Since then, Buffett has been subject to criticism of a kind he has never before faced. Michael Steinhardt, the former hedge fund manager, went on CNBC and essentially denounced him as a hypocrite. Journalists have written stories that show Sokol in an extremely unflattering light; in a lawsuit last year, he was accused of ripping off minority shareholders of a venture he controlled — an accusation with which the judge, after hearing Sokol testify, wholeheartedly agreed. “It makes you question Warren’s judgment,” said Jeff Matthews, an investor and the author of the new e-book, “Secrets in Plain Sight: Business and Investing Secrets of Warren Buffett.”
Earlier this week, the Berkshire Hathaway audit committee issued a scathing report, accusing Sokol of dissembling about his Lubrizol purchase. The report seemed rather conveniently timed to take a little pressure off Buffett in advance of the annual meeting. But it shouldn’t.
Even if Sokol did lie to Buffett, as the audit committee suggests, the Sokol mess still raises a host of painful questions for both Buffett and his shareholders. For starters, the report doesn’t explain why Buffett let Sokol walk out the door with a pat on the back instead of a kick in the rear. What moved him to pre-emptively clear Sokol, who had so clearly violated Berkshire’s code of conduct, of wrongdoing? What does that tell us of possible flaws in Buffett’s character?
Just as importantly for shareholders, there are questions about his management style — questions that were once easy to ignore but no longer are. Buffett has always operated Berkshire Hathaway more or less by the seat of his pants. Although Berkshire owns more than 40 companies outright and has more than $136 billion in revenue, Buffett employs fewer than two dozen people at the holding company itself. He often buys companies with very little due diligence; he reads their financial reports, meets the owners and makes a deal. His board is made up primarily of cronies, including his son Howard. Berkshire’s compliance practices essentially consist of a letter that he sends to his top executives every two years reminding them to act ethically.

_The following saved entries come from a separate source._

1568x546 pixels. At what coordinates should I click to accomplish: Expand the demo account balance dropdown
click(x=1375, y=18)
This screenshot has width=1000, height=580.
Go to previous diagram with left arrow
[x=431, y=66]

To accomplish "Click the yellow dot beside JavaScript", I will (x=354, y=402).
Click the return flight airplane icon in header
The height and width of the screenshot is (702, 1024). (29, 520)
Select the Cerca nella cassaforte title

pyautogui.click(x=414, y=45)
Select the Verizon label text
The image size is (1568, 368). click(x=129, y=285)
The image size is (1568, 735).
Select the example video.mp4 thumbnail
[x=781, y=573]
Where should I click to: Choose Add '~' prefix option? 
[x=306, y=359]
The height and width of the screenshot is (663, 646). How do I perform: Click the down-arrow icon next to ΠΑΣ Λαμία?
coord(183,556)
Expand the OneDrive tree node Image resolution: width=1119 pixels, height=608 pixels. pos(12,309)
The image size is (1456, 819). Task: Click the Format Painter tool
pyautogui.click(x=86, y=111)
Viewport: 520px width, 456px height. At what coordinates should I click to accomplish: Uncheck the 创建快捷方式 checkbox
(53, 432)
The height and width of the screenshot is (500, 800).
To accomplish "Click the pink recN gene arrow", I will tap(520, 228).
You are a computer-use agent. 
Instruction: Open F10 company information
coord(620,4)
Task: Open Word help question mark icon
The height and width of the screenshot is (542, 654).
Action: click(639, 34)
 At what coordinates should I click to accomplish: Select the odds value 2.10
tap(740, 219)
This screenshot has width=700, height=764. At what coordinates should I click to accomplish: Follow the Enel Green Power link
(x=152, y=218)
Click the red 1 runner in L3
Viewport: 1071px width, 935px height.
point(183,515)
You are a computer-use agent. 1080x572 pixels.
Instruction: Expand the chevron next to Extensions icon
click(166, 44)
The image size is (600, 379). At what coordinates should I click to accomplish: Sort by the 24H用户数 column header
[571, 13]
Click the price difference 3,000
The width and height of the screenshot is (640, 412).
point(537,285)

In other words, Buffett has always played by his own rules — rules that are extraordinarily lax by the standards of good corporate governance. He’s been able to get away with this because, well, he’s Warren Buffett. His track record has been so great, and his persona so impregnable, that his shareholders have been willing to give him a bye.
But after the Sokol business, Buffett’s management practices at Berkshire Hathaway deserve much tougher scrutiny. “Standards and practices have to change,” Matthews told me this week, shortly before hopping on a plane to Omaha. I can’t imagine that most Berkshire shareholders would disagree.
If they’re smart, Buffett and his shareholders will view this fiasco as a wake-up call. Buffett is 80 years old. He can’t run Berkshire forever, much as he might like to. When he finally retires, Berkshire will only succeed if it has a management structure that is not solely reliant on one man’s investing genius.
Being the World’s Greatest Investor just isn’t enough anymore. Not that it ever should have been.